Kaan Öğrük 11A P2
"Çünkü insan, birey olarak yalnız kendi kişisel hayatını değil, aynı zamanda, bilinçli veya bilinçsiz olarak, kendi çağının ve çağdaşlarının hayatlarını da yaşar..."
-Thomas Mann
Thomas Mann’ın bu cümlesini okurken bana şu duygu geliyor: İnsan, sandığı kadar yalnız değil. Kendi hayatını yaşadığını düşünürken, farkında olmadan başkalarının korkularını, umutlarını, hatta henüz söze dökülmemiş düşüncelerini de içinde taşır.
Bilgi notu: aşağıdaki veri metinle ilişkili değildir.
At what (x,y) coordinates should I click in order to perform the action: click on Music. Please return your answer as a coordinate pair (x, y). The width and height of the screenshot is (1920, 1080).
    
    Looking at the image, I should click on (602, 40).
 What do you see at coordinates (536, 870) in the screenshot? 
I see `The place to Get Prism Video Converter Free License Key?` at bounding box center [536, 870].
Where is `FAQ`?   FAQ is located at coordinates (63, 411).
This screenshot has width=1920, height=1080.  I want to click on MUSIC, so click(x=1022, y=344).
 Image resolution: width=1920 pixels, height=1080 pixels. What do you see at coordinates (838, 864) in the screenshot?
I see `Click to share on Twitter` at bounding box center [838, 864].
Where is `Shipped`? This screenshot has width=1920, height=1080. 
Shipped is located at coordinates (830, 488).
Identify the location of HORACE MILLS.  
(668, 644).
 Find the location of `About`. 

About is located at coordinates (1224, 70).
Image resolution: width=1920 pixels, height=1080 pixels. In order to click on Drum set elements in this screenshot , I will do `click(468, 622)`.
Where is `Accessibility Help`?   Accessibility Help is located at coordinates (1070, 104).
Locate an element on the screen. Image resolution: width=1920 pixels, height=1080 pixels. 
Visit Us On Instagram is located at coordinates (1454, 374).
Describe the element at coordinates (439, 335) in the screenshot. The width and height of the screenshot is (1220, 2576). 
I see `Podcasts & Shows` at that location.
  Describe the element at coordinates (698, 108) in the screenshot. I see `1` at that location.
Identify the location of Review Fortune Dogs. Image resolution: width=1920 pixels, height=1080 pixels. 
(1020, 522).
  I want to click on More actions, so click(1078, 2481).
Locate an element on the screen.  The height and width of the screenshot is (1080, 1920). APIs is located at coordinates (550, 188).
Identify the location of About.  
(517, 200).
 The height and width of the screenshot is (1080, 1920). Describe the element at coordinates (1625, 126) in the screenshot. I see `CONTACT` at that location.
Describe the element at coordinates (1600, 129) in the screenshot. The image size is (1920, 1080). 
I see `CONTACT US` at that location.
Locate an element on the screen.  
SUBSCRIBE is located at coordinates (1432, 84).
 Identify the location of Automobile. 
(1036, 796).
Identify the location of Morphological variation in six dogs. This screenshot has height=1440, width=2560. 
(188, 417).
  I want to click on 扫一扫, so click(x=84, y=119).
Bu yüzden birey olmak, tamamen bağımsız olmak anlamına gelmiyor; daha çok, yaşadığın zamanın içinden süzülerek şekillenmek gibi. Bu noktada bu sözü determinist saymak mümkün, ama sert bir kadercilik olarak değil. Mann insana “seçme hakkın yok” demez; fakat şunu hatırlatır: Seçtiğini sandığın şeyler, çoğu zaman çağının sana sunduğu seçeneklerdir. İnsan özgürdür, ama bu özgürlük boşlukta değil, tarih denen dar bir odanın içinde çalışır. Yani insan ne kadar bağımsız olursa ya da ne kadar bağımsız olduğunu düşünürse düşünsün, içinde daima toplumu ve toplumdaki belirli başlı şeyleri (fikir, düşünce, alışkanlıklar vb.) taşır. Benim fikrim ise: İnsanlar elbet bulunduğu dönemin toplumsal ve tarihsel özelliklerinden bazılarını, dolayısıyla başka insanlarla benzer özellikler taşır ama bu demek değildir ki her birey farklı insanların da hayatını yaşıyor. Evet böyleleri vardır ama bu bireyler asla kendini geliştirememiş ve başkalarına bağlı yaşayan ahlaki açıdan da zihinsel açıdan da geride kalmış bireylerdir. Fakat bunu değiştirmek bireyin kendi tercihinde ve toplumun bireye sunduğu imkana bağlı; babası mal mülk sahibi özel okullarda okuyan bir insan ile sokaklarda yaşayan çocuğu akademik olarak tabii ki bir tutamayız. Nitekim burada suçlu olan çocuk da değildir çünkü bulunduğu toplum, coğrafya ve “sistem” bunu zorunlu bırakmıştır. Olması gereken ise fırsat eşitliğinin sağlanması. Lakin bu demek değildir ki bize sunulan imkanları bahane edip efor sarf etmemeliyiz. Hayır aksine sistemin bize sunduğu zorluklara göğüs gerip, toplum içerisinde özerk ve bağımsız bir birey olmalıyız. Velhasıl insan tabiatı gereği benzerdir fakat bu demek değildir ki her birey ve yaşantısı birbiri ile iç içedir. İnsanın bağımsız ve özerk birey olması onun kendi tercihlerine bağlıdır. İşte bu sebeptendir ki; birey ancak ve ancak kendi kendini var edebilir, toplum ise bütün bireyleri içerisine alan bir üst kümedir. Elbet bazı kümeler kesişir fakat bu her bireyin aynı kümenin elemanı olduğu anlamına gelmez.